**GIVEN TASK A:** Return every line of the listing below word for word, leaving out the pictures.

**EXCERPTED PASSAGE:**
Dislike, frustration and boredom are the taxes you must pay to learn anything new that is worth learning.
I recently chose to take cello lessons and I can tell you I dislike it at this point. Someday I will find the joy I see in others playing the cello expertly...so I practice each day looking forward to that day...and each day it gets easier.
Code or read someone's code on Github everyday. It will get easier and more fun.
There's plenty of boilerplate, repetitive, coding work out there. Sometimes, though, you get to wrap yourself around a juicy requirement and solve it, or add extra functionality that no-one asked for but someone will notice one day.
Same with writing - doing the same old client proposal for the 50th time is no fun, but writing a fun new blog post about an awesome discovery can be great. Same with lots of work, I guess.
There are two times when I really love coding - when a user expresses pleasure at using the software, and when a fellow coder expresses pleasure at fixing my stuff. If you build it right, it works on so many levels.
I wish I got to code more, and I dismay constantly at the idea that coding is something to be passed out to the lowest bidder.
So much time spent in meetings, an hour with 10 people discussing how a feature should work, when I know I could have just coded it up in that hour and they would have just said "Yeah, like that".
Coding is engineering, but in an accelerated form. Improve the performance of an engine by 10%, something the user could notice instantly? Hard work, big dollars, lots of resources, hard to deploy to many users. Improve the performance of an application by 10%? You might do it by yourself in 30 minutes. Lots of fun.
As far as I've gathered, there are two steps to learning a foreign language. One step is when you think in your own language and translate everything over. The next step is when you think in the language. Enjoyable coding comes only when you think in terms of the programming language. But that only happens once you run into problem domains where you have substantial thoughts, and once you use languages that allow for those kinds of thoughts. Or, once you're used to one type of language and one way of thinking about things, learning to speak another is enjoyable as well. (Imperative vs. functional programming, etc.)
I think you are answering yourself. If your clients are your motivation to learn coding, it doesn't surprise me at all that you don't love it. Most of (good) coders learn to code because they are simply fascinated by the coding itself. They are not paid for it.

**DATASET EXTRACT:**

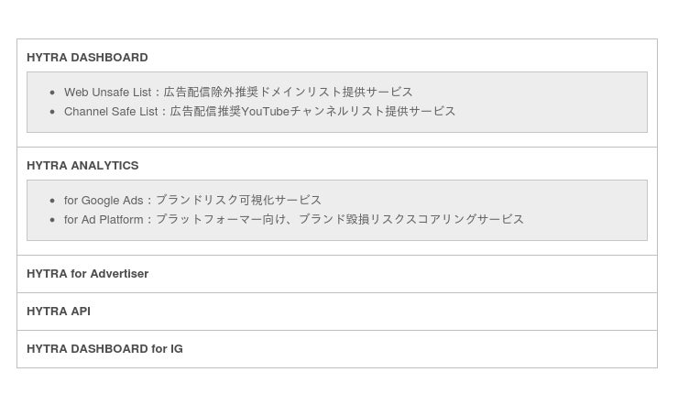Click the Japanese text following YouTube
678x405 pixels.
pyautogui.click(x=372, y=111)
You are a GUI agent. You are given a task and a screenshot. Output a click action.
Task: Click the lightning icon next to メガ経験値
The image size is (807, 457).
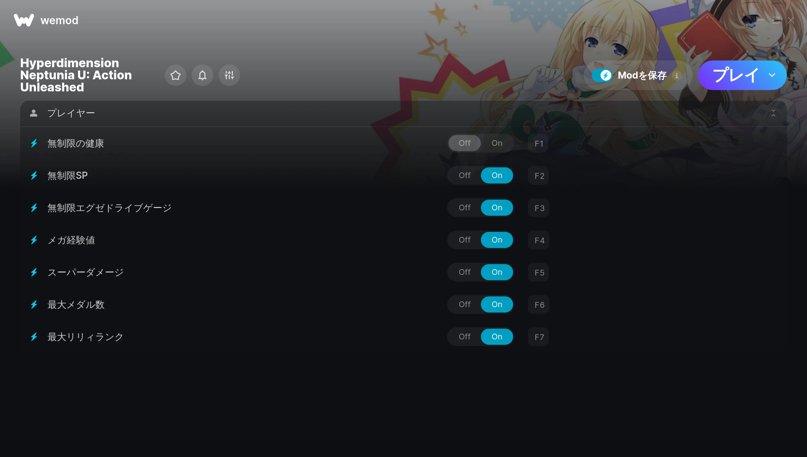click(x=34, y=240)
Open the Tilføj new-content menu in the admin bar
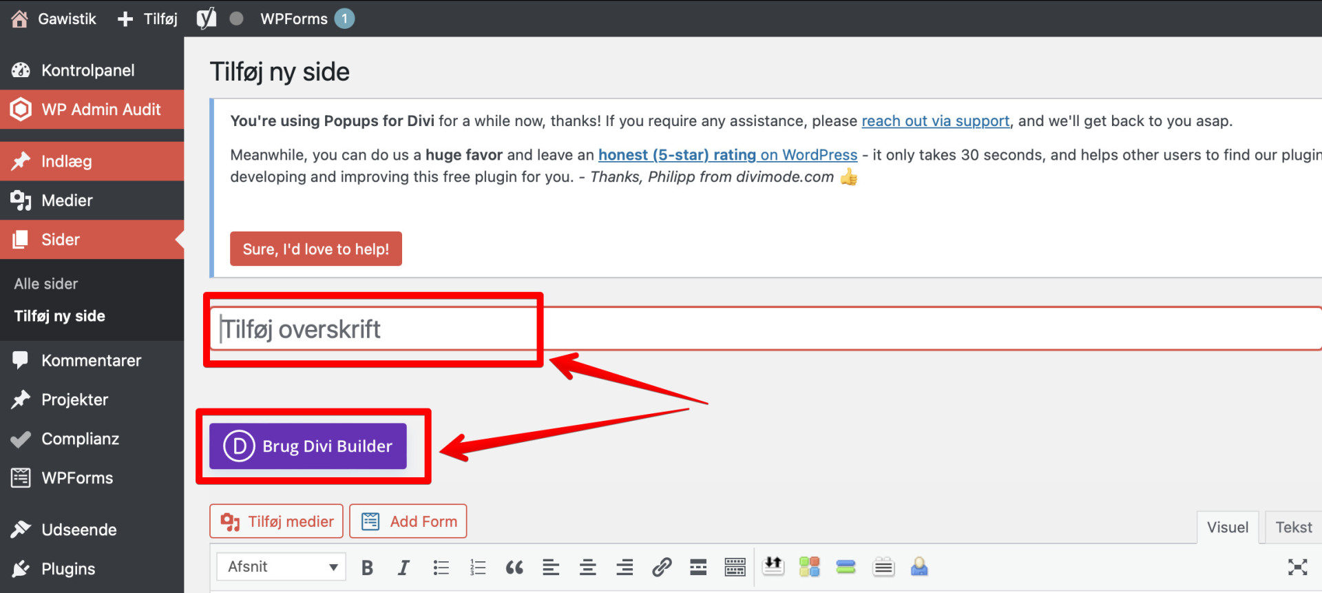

**GIVEN TASK B:** Retype the passage about learning to code from "Dislike, frustration and" up to and including "it gets easier.", keeping every word unchanged.

**FINISHED ANSWER A:**
Click the Japanese text following YouTube
678x405 pixels.
pyautogui.click(x=372, y=111)
You are a GUI agent. You are given a task and a screenshot. Output a click action.
Task: Click the lightning icon next to メガ経験値
The image size is (807, 457).
click(x=34, y=240)
Open the Tilføj new-content menu in the admin bar

**FINISHED ANSWER B:**
Dislike, frustration and boredom are the taxes you must pay to learn anything new that is worth learning.
I recently chose to take cello lessons and I can tell you I dislike it at this point. Someday I will find the joy I see in others playing the cello expertly...so I practice each day looking forward to that day...and each day it gets easier.